If you have a total of 100 instances, you're probably stuck with cross validation as no single split is going to give you satisfactory variance in your estimates. If you have 100,000 instances, it doesn't really matter whether you choose an 80:20 split or a 90:10 split (indeed you may choose to use less training data if your method is particularly computationally intensive).
Assuming you have enough data to do proper held-out test data (rather than cross-validation), the following is an instructive way to get a handle on variances:
Split your data into training and testing (80/20 is indeed a good starting point)
Split the training data into training and validation (again, 80/20 is a fair split).
Subsample random selections of your training data, train the classifier with this, and record the performance on the validation set
Try a series of runs with different amounts of training data: randomly sample 20% of it, say, 10 times and observe performance on the validation data, then do the same with 40%, 60%, 80%. You should see both greater performance with more data, but also lower variance across the different random samples
To get a handle on variance due to the size of test data, perform the same procedure in reverse. Train on all of your training data, then randomly sample a percentage of your validation data a number of times, and observe performance. You should now find that the mean performance on small samples of your validation data is roughly the same as the performance on all the validation data, but the variance is much higher with smaller numbers of test samples
You'd be surprised to find out that 80/20 is quite a commonly occurring ratio, often referred to as the Pareto principle. It's usually a safe bet if you use that ratio.
However, depending on the training/validation methodology you employ, the ratio may change. For example: if you use 10-fold cross validation, then you would end up with a validation set of 10% at each fold.
There has been some research into what is the proper ratio between the training set and the validation set:
The fraction of patterns reserved for the validation set should be
inversely proportional to the square root of the number of free
adjustable parameters.
In their conclusion they specify a formula:
Validation set (v) to training set (t) size ratio, v/t, scales like
ln(N/h-max), where N is the number of families of recognizers and
h-max is the largest complexity of those families.
What they mean by complexity is:
Each family of recognizer is characterized by its complexity, which
may or may not be related to the VC-dimension, the description
length, the number of adjustable parameters, or other measures of
complexity.
Taking the first rule of thumb (i.e.validation set should be inversely proportional to the square root of the number of free adjustable parameters), you can conclude that if you have 32 adjustable parameters, the square root of 32 is ~5.65, the fraction should be 1/5.65 or 0.177 (v/t). Roughly 17.7% should be reserved for validation and 82.3% for training.
Last year, I took Prof: Andrew Ng’s online machine learning course. His recommendation was:
Training: 60%
Cross-validation: 20%
Testing: 20%
Well, you should think about one more thing.

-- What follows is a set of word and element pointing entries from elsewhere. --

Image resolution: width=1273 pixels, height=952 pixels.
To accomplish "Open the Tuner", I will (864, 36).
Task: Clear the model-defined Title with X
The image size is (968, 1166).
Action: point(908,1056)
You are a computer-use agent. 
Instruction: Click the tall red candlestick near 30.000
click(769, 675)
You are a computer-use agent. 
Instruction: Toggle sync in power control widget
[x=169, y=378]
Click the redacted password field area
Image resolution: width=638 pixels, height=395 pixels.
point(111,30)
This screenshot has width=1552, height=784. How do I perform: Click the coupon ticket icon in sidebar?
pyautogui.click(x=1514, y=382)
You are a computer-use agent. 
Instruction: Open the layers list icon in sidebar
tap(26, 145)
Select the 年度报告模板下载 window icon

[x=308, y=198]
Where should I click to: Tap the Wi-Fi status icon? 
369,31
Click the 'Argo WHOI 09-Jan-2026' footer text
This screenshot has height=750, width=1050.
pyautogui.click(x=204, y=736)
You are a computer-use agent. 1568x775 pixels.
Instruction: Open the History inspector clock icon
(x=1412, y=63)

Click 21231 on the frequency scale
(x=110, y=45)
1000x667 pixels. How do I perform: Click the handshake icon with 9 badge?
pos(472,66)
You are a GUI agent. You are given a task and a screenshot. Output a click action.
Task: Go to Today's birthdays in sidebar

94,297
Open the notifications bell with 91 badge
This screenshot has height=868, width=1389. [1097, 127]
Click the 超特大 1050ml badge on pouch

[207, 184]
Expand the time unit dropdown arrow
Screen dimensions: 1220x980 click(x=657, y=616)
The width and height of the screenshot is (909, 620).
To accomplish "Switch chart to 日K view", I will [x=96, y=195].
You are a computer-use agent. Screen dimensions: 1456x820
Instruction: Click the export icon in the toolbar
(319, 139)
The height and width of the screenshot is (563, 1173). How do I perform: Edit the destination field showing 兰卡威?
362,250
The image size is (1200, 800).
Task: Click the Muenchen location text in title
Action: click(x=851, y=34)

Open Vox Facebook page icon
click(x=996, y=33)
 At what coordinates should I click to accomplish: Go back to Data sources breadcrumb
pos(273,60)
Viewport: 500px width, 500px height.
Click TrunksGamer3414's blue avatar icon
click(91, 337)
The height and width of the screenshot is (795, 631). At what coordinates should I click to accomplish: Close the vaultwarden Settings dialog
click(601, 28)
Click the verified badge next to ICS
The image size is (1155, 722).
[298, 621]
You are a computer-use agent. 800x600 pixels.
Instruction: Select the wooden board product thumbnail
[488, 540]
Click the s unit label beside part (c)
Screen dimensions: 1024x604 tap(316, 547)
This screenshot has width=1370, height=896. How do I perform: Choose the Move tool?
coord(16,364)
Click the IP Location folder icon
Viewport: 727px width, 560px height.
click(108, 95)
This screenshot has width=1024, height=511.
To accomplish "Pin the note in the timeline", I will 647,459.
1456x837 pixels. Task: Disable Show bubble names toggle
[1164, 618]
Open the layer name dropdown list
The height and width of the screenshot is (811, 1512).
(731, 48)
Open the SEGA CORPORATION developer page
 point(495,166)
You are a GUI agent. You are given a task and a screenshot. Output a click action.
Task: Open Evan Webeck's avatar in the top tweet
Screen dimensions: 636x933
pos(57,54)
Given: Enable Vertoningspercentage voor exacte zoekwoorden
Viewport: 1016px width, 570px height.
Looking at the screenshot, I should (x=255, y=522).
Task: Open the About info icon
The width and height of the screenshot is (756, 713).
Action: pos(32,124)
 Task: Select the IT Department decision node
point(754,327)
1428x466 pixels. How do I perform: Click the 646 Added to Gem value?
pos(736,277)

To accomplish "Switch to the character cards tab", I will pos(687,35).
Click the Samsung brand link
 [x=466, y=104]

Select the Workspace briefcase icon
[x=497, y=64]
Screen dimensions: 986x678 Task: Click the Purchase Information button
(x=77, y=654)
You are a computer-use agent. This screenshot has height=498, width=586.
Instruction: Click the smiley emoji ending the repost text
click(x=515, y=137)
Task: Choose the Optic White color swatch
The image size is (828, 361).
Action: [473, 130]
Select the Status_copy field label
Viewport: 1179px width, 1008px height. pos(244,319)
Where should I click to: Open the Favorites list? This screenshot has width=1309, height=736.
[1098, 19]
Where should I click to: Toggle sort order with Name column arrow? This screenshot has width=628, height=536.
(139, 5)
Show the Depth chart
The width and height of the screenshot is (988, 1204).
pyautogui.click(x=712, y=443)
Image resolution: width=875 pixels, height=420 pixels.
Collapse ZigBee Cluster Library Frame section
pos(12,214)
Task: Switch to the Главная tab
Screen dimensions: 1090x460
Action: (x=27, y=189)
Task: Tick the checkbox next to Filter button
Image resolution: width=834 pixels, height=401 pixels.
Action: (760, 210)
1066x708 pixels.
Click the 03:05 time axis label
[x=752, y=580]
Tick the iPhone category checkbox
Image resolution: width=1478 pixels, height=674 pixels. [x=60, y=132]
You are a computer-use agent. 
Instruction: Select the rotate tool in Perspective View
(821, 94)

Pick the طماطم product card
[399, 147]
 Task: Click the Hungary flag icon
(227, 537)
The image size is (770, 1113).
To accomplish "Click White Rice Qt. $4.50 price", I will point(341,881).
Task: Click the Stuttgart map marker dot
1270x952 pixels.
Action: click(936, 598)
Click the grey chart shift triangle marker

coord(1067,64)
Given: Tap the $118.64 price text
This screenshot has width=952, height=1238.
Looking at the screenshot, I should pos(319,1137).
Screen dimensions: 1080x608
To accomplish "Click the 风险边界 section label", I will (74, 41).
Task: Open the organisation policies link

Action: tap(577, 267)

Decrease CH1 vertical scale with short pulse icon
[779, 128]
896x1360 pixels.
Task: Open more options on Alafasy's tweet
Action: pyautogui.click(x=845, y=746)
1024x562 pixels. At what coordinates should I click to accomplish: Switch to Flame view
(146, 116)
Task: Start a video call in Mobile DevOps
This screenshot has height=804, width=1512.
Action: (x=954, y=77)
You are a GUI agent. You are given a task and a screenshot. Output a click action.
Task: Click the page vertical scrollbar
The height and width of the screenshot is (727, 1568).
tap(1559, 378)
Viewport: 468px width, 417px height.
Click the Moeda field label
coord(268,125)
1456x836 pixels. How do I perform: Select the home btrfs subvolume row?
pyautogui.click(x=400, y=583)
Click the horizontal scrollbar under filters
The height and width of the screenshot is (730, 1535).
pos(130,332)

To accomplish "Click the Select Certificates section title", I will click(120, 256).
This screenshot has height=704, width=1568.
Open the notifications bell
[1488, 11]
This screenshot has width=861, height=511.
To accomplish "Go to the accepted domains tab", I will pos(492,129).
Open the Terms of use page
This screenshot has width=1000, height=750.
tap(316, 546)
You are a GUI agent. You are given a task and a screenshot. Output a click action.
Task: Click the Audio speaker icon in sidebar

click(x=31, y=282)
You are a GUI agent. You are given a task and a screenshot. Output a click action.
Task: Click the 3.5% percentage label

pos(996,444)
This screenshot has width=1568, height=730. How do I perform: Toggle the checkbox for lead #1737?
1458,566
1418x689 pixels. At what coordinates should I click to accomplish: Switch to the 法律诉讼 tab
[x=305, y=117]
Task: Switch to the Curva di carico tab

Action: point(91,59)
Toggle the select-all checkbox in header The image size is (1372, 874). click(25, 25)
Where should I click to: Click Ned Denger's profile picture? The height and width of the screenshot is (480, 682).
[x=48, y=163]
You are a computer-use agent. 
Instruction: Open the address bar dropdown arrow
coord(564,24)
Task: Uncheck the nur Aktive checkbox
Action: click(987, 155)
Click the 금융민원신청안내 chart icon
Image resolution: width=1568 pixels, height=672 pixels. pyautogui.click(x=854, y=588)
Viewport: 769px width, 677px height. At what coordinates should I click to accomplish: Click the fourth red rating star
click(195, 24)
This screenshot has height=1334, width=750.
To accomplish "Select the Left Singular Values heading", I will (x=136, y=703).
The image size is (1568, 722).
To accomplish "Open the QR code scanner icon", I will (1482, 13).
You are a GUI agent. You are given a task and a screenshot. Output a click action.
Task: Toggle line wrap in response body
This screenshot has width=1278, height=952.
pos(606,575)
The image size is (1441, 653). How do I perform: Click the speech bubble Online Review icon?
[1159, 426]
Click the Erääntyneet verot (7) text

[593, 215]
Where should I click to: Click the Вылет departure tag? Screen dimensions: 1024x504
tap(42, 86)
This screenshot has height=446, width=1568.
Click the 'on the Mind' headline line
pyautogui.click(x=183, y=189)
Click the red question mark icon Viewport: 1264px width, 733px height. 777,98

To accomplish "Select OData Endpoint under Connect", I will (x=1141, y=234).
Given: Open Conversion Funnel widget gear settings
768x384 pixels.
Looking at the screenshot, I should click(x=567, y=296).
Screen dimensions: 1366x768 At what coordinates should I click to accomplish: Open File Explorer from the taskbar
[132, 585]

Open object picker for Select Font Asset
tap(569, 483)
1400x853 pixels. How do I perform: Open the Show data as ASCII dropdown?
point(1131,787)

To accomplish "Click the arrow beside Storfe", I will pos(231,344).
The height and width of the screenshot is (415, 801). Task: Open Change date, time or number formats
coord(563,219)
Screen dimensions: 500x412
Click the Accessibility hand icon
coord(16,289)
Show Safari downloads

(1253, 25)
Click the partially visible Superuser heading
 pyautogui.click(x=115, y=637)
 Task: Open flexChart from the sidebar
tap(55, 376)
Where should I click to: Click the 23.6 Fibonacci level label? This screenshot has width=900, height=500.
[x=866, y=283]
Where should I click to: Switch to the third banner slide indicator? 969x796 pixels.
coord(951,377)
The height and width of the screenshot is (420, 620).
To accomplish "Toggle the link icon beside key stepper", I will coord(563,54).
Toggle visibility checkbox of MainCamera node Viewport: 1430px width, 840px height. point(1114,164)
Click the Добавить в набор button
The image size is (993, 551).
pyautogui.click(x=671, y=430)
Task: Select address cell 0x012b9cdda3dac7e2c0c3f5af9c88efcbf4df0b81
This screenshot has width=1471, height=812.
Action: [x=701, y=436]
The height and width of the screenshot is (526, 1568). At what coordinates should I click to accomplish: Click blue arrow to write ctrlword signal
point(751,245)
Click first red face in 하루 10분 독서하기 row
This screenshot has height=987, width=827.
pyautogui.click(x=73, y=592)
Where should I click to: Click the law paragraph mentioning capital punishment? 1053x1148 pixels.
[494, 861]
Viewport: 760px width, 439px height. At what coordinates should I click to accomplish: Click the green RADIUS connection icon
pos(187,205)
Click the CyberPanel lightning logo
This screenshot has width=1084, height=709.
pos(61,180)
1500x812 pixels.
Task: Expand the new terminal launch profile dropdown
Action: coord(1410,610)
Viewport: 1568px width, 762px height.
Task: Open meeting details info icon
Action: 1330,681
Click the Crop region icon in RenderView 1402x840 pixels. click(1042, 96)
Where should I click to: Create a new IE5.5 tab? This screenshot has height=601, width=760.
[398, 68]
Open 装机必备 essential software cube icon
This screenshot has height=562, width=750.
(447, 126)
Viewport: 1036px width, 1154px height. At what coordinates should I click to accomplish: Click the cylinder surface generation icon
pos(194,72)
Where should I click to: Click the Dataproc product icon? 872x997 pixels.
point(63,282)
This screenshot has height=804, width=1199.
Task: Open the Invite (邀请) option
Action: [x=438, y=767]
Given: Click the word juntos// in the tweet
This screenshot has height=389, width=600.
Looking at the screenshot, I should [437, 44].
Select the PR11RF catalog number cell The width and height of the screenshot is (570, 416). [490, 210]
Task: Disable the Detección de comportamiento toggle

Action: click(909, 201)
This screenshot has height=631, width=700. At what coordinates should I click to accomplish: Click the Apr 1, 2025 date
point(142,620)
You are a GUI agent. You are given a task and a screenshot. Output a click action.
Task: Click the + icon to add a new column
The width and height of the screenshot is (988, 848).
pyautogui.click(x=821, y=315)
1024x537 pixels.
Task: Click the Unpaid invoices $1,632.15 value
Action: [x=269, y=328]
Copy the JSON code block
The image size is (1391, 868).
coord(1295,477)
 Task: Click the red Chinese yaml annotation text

If you have a really big dataset, like 1,000,000 examples, split 80/10/10 may be unnecessary, because 10% = 100,000 examples may be just too much for just saying that model works fine.
Maybe 99/0.5/0.5 is enough because 5,000 examples can represent most of the variance in your data and you can easily tell that model works good based on these 5,000 examples in test and dev.
Don't use 80/20 just because you've heard it's ok. Think about the purpose of the test set.
Perhaps a 63.2% / 36.8% is a reasonable choice. The reason would be that if you had a total sample size n and wanted to randomly sample with replacement (a.k.a. re-sample, as in the statistical bootstrap) n cases out of the initial n, the probability of an individual case being selected in the re-sample would be approximately 0.632, provided that n is not too small, as explained here: https://stats.stackexchange.com/a/88993/16263
For a sample of n=250, the probability of an individual case being selected for a re-sample to 4 digits is 0.6329.
For a sample of n=20000, the probability is 0.6321.
It all depends on the data at hand. If you have considerable amount of data then 80/20 is a good choice as mentioned above. But if you do not Cross-Validation with a 50/50 split might help you a lot more and prevent you from creating a model over-fitting your training data.
Suppose you have less data, I suggest to try 70%, 80% and 90% and test which is giving better result. In case of 90% there are chances that for 10% test you get poor accuracy.
I want to double check some concepts I am uncertain of regarding the training set for classifier learning. When we select records for our training data, do we select an equal number of records per class, summing to N or should it be randomly picking N number of records (regardless of class)?
Intuitively I was thinking of the former but thought of the prior class probabilities would then be equal and not be really helpful?
It depends on the distribution of your classes and the determination can only be made with domain knowledge of problem at hand.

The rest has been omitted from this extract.